Teks yang Diberikan —
4)      Dhamir itu tatsniyyah tapi kembali kepada pada satu lafadz saja
Seperti contoh :
يَا أَيُّهَا الَّذِينَ آمَنُواْ كُونُواْ قَوَّامِينَ بِالْقِسْطِ شُهَدَاء لِلّهِ وَلَوْ عَلَى أَنفُسِكُمْ أَوِ الْوَالِدَيْنِ وَالأَقْرَبِينَ إِن يَكُنْ غَنِيّاً أَوْ فَقَيراً فَاللّهُ أَوْلَى بِهِمَا فَلاَ تَتَّبِعُواْ الْهَوَى أَن تَعْدِلُواْ وَإِن تَلْوُواْ أَوْ تُعْرِضُواْ فَإِنَّ اللّهَ كَانَ بِمَا تَعْمَلُونَ خَبِيراً -١٣٥-
Artinya: “Wahai orang-orang yang beriman, jadilah kamu orang yang benar-benar penegak keadilan, menjadi saksi karena Allah biarpun terhadap dirimu sendiri atau ibu bapa dan kaum kerabatmu. Jika ia kaya ataupun miskin, maka Allah lebih tahu kemaslahatannya. Maka janganlah kamu mengikuti hawa nafsu karena ingin menyimpang dari kebenaran. Dan jika kamu memutar balikkan (kata-kata) atau enggan menjadi saksi, maka sesungguhnya Allah adalah Maha Mengetahui segala apa yang kamu kerjakan.” (QS. An-Nisa: 135)
Lafadz “bihima” pada ayat diatas sebetulnya tidak menunjukan makna keduanya (lafadz “ghaniyyan” dan lafadz “faqiran”) akan tetapi menunjuk kepada salah satu dari dua itu.
5)      Terkadang dhamir itu di tatsniyyahkan padahal kembali pada salah satu dari dua lafadz yang telah disebutkan.
Contoh :
يَخْرُجُ مِنْهُمَا اللُّؤْلُؤُ وَالْمَرْجَانُ -٢٢-
Artinya : “keluar dari keduanya (air tawar dan air laut) mutiara dan koral” (QS. Ar-Rahman: 22)
Pada contoh diatas terdapat dhamir “huma” yang menunjukan dua akan tetapi apabila dilihat kedepannya terdepat lafadz “lu`lu`” dan “marjan” yang keduanya itu hanya dapat dijumpai di laut maka dhamirhuma” itu hanya menunjukan salah satu dari dua lafadz setelahnya.
6)      Terkadang dhomir itu berdekatan dengan satu lafadz, padahal yang digantinya bukanlah lafadz yang dekat dengan dhomir itu.

Informasi yang Diberikan —
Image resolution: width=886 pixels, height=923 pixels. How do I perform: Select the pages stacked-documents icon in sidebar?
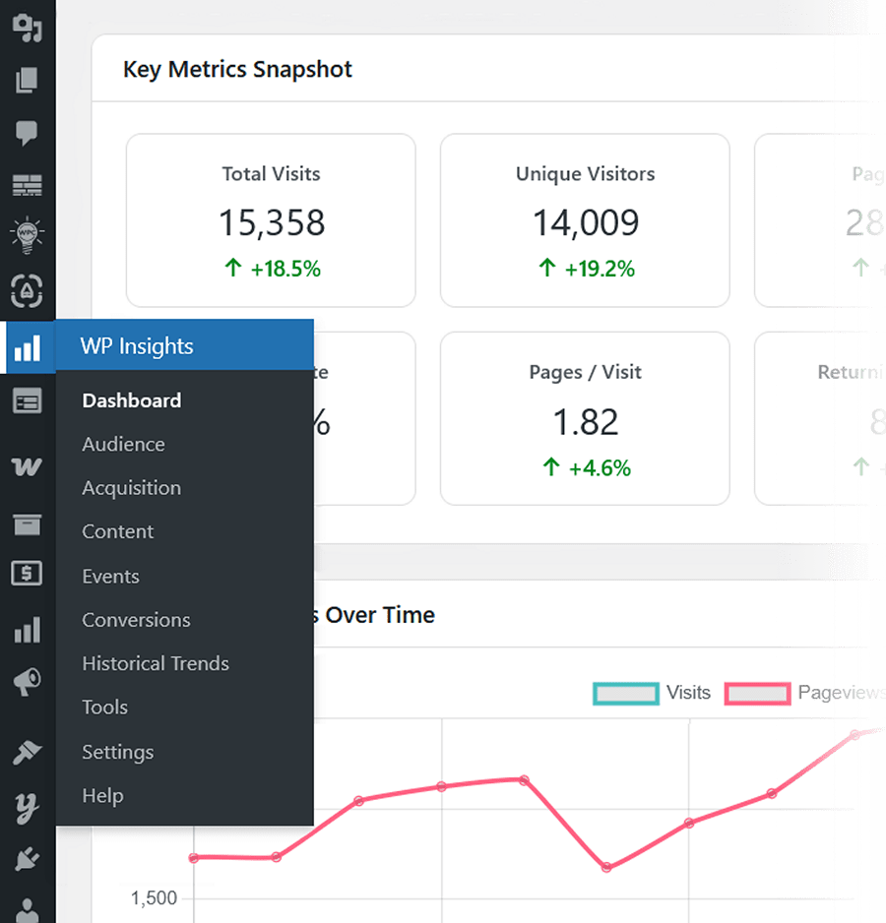click(28, 80)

Tugas yang Diberikan A —
Tolong tentukan apakah setiap pernyataan berikut sesuai dengan teks tentang dhamir. Jawab ya atau tidak, lalu kutip kata-kata penentunya dari teks tanpa diubah. (i) Dhamir "huma" dalam QS. Ar-Rahman: 22 menunjuk kedua lafadz sekaligus. (ii) Lafadz "bihima" dalam QS. An-Nisa: 135 menunjuk salah satu dari lafadz "ghaniyyan" dan "faqiran". (iii) Lafadz "lu`lu`" dan "marjan" hanya dapat dijumpai di laut.
Tugas yang Diberikan B —
Lanjutkan teks tentang dhamir mulai dari kalimat terakhirnya.
Materi di atas tidak perlu dipakai.

Jawaban Tertulis A —
(i) Tidak: "hanya menunjukan salah satu dari dua lafadz setelahnya"
(ii) Ya: "akan tetapi menunjuk kepada salah satu dari dua itu"
(iii) Ya: "keduanya itu hanya dapat dijumpai di laut"

Jawaban Tertulis B —
Contoh :
ثُمَّ جَعَلْنَاهُ نُطْفَةً فِي قَرَارٍ مَّكِينٍ -١٣-
Artinya : “kemudian kami jadikan saripati itu air mani” (QS. Al-Mu’minun: 13)
Ayat ini menjelaskan tentang proses penciptaan manusia, apabila kita melihat ayat sebelumnya kita akan mendapatkan penjelasan tentang proses pembuatan manusia pertama. Lafadz “hu” di ayat ini tidak menunjukan kepada makna ayat sebelumnya yakni Nabi Adam akan tetapi “hu” disini merujuk kepada manusia keturunan Nabi Adam.
7)      Terkadang dhamir itu kembali kepada sesuatu yang menutupi lafadz yang digantinya.
Contoh :
كَأَنَّهُمْ يَوْمَ يَرَوْنَهَا لَمْ يَلْبَثُوا إِلَّا عَشِيَّةً أَوْ ضُحَاهَا -٤٦-
Artinya : “Pada hari ketika mereka melihat hari Kiamat itu (karena suasananya hebat), mereka merasa seakan-akan hanya (sebentar saja) tinggal (di dunia) pada waktu sore atau pagi hari.”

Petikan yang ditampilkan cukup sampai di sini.